A High Stakes Future
Autonomous cybersecurity is changing the way agencies protect and secure their critical data. Despite the growing cyber workforce, there are still demands to meet and roadblocks to cross. Government contractors know implementing autonomous cyber can be overwhelming – and that’s why they’re here to help. They support agencies by implementing autonomous cyber defense technologies that address high-priority impacts and free up cyber professionals to focus time on other important work. The increase of cyber attacks is real, and the stakes are high – it’s important, now more than ever, that agencies implement practices to keep themselves, and their data, secure.
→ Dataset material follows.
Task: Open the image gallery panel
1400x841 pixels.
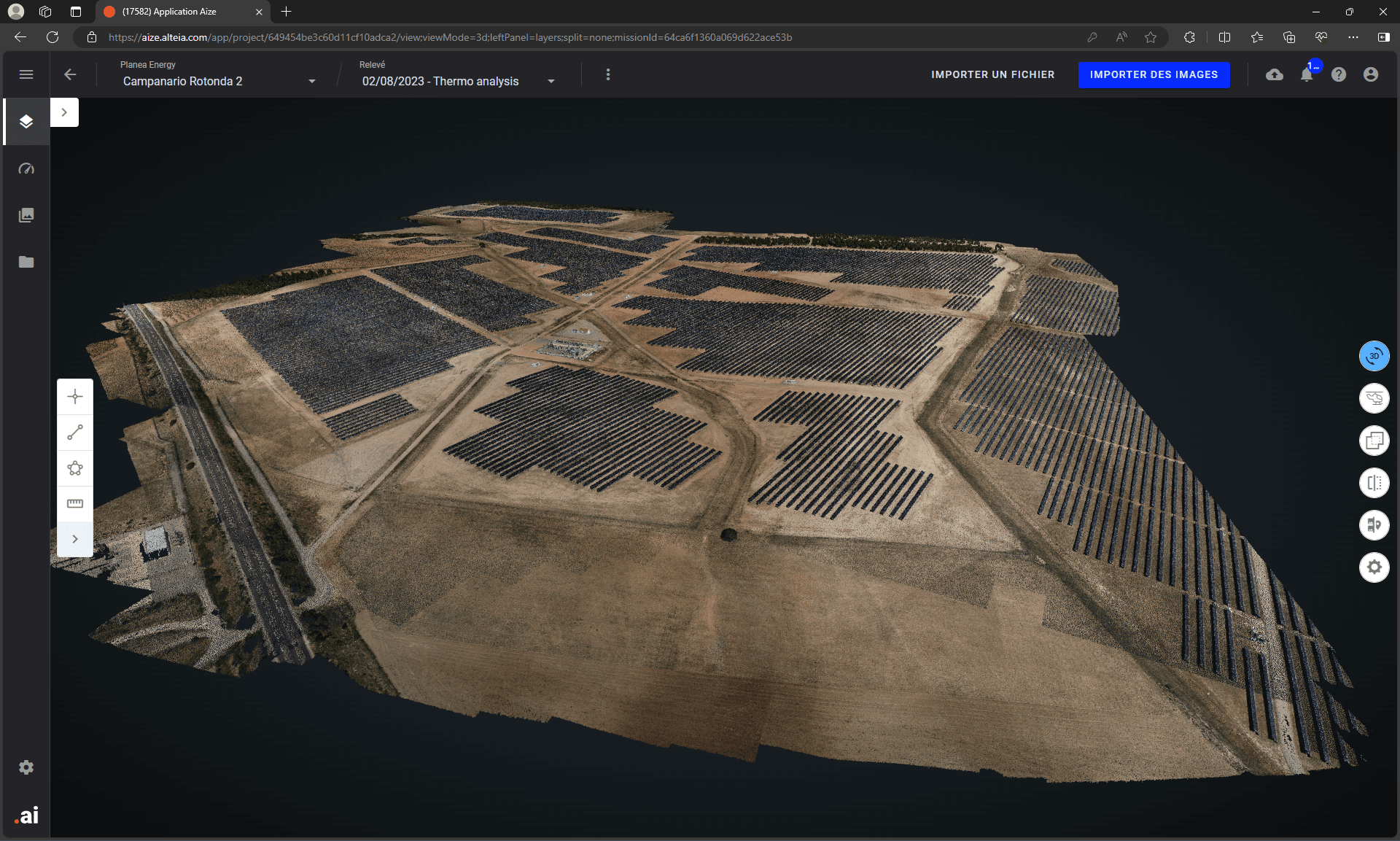Action: coord(26,214)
About Dr. Matthew McFadden
Dr. Matthew McFadden spearheads cyber strategy for GDIT’s Federal/Civilian, Defense, and the Intelligence & Homeland Security divisions and develops advanced cyber capabilities and offerings to solve cyber missions. He represents a cyber workforce of more than 3000+ professionals, 30+ cyber alliances, and programs supporting the largest cyber operations and unique cyber missions in the Federal sector.
The opinions expressed in this article are those of the author. They do not necessarily reflect the opinions or views of Executive Mosaic or its publications.